### Prompt
Your task is to repeat exactly the lines below between the line holding "Task: Set 偏移 offset mode to 百分比" and the line holding "This screenshot has width=758, height=1213.", inclusive, and only those.

___ Material shown

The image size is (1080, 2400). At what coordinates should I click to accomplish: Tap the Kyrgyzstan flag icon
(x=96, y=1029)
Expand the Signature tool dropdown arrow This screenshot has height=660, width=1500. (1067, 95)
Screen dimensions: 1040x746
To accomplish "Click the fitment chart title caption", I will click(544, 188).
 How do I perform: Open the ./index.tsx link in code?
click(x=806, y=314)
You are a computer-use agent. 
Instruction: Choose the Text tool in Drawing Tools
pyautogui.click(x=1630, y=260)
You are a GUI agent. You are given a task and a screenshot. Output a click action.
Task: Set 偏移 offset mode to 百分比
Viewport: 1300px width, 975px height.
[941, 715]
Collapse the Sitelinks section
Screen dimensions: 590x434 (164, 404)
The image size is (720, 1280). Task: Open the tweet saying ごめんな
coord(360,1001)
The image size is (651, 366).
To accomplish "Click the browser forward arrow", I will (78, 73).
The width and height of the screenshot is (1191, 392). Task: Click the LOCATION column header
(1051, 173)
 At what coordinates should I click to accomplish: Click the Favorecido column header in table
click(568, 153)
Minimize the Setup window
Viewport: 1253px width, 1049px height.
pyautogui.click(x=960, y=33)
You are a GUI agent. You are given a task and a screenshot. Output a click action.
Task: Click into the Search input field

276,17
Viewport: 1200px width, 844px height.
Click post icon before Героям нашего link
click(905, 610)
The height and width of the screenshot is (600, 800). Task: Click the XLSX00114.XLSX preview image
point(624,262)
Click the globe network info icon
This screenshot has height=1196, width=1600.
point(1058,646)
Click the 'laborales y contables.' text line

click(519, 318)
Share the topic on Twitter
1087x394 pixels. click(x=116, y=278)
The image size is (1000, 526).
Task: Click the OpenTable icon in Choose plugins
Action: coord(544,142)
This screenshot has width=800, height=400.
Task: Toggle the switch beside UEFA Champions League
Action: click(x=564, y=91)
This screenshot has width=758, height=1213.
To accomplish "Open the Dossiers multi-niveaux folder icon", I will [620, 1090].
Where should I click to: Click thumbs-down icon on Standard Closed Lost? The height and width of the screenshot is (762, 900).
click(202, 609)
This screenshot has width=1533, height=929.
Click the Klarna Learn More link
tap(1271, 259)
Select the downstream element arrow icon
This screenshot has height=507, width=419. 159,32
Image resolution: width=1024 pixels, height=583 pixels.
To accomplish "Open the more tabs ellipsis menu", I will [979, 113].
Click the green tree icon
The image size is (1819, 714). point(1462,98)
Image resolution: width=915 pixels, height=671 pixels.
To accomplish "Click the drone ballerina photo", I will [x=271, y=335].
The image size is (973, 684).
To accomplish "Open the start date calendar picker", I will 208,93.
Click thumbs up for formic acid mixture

______

### Result for this task
Task: Set 偏移 offset mode to 百分比
Viewport: 1300px width, 975px height.
[941, 715]
Collapse the Sitelinks section
Screen dimensions: 590x434 (164, 404)
The image size is (720, 1280). Task: Open the tweet saying ごめんな
coord(360,1001)
The image size is (651, 366).
To accomplish "Click the browser forward arrow", I will (78, 73).
The width and height of the screenshot is (1191, 392). Task: Click the LOCATION column header
(1051, 173)
 At what coordinates should I click to accomplish: Click the Favorecido column header in table
click(568, 153)
Minimize the Setup window
Viewport: 1253px width, 1049px height.
pyautogui.click(x=960, y=33)
You are a GUI agent. You are given a task and a screenshot. Output a click action.
Task: Click into the Search input field

276,17
Viewport: 1200px width, 844px height.
Click post icon before Героям нашего link
click(905, 610)
The height and width of the screenshot is (600, 800). Task: Click the XLSX00114.XLSX preview image
point(624,262)
Click the globe network info icon
This screenshot has height=1196, width=1600.
point(1058,646)
Click the 'laborales y contables.' text line

click(519, 318)
Share the topic on Twitter
1087x394 pixels. click(x=116, y=278)
The image size is (1000, 526).
Task: Click the OpenTable icon in Choose plugins
Action: coord(544,142)
This screenshot has width=800, height=400.
Task: Toggle the switch beside UEFA Champions League
Action: click(x=564, y=91)
This screenshot has width=758, height=1213.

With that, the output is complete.